Other theory concerning BCC talks about the “angiogenic switch”, meaning the predominance of pro-angiogenic factors which determine the development of new blood vessels, an important step in tumor development and progression. A higher microvascular density is correlated with higher levels of vascular endothelial growth factor (VEGF) in BCC, with a following remodeling of the extracellular matrix. BCCs have really low metastasis rates, although the vascular architecture is enriched, having increased numbers of vessels which are more dilated and irregular. Could angiogenesis be a regulating system for BCC aggressiveness?

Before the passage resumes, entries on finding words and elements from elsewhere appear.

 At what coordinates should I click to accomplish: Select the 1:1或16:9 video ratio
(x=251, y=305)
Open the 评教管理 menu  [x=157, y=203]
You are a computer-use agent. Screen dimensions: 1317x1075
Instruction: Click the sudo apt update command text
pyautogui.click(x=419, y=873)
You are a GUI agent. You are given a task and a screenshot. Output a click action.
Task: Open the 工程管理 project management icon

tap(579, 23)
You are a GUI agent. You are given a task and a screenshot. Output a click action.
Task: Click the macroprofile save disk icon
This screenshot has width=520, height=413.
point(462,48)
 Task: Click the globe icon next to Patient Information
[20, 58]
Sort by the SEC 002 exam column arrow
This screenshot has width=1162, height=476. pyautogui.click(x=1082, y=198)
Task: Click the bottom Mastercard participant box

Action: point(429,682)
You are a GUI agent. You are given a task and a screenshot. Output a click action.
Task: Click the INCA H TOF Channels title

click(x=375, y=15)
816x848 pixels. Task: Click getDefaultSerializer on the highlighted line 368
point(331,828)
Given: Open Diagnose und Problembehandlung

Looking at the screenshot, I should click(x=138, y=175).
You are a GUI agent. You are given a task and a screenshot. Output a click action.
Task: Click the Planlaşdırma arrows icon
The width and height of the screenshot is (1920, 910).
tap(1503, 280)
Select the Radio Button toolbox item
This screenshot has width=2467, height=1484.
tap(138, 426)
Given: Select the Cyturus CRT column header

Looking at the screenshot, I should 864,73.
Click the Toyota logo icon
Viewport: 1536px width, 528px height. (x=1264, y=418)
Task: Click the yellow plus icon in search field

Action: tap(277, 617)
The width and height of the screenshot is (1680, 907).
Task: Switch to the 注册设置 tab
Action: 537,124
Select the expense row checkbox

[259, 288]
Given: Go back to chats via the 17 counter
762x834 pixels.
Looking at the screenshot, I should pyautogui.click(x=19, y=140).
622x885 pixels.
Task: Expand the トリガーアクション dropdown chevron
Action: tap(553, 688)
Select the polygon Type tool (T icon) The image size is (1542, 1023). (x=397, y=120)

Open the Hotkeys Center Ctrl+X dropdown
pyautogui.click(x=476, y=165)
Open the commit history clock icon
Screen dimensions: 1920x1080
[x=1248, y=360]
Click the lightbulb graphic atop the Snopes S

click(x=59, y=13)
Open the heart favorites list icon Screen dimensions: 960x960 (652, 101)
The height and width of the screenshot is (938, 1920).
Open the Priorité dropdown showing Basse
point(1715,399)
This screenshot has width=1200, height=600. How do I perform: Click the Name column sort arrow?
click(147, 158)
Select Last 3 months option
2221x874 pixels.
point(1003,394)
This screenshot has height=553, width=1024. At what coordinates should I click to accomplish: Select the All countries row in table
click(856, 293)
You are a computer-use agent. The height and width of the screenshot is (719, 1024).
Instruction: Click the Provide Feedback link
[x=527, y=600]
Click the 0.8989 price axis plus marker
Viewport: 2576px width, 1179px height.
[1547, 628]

It remains a subject for further research as novel imaging tools such as RCM and OCT can ensure an in vivo examination of tumor vessels, without compression artifacts.31,32

Conclusion

RCM, OCT or both combined are new in-vivo investigating techniques for the dermatologist, with better outcomes and procedure steps concerning the patient, evaluations which can be reproduced, are cost-effective and which avoid invasiveness. At the same time, these techniques can offer a clear image of the tumor margins, prior to the surgical excision and can monitor the tumor’s response to a non-invasive treatment with vasculature observations.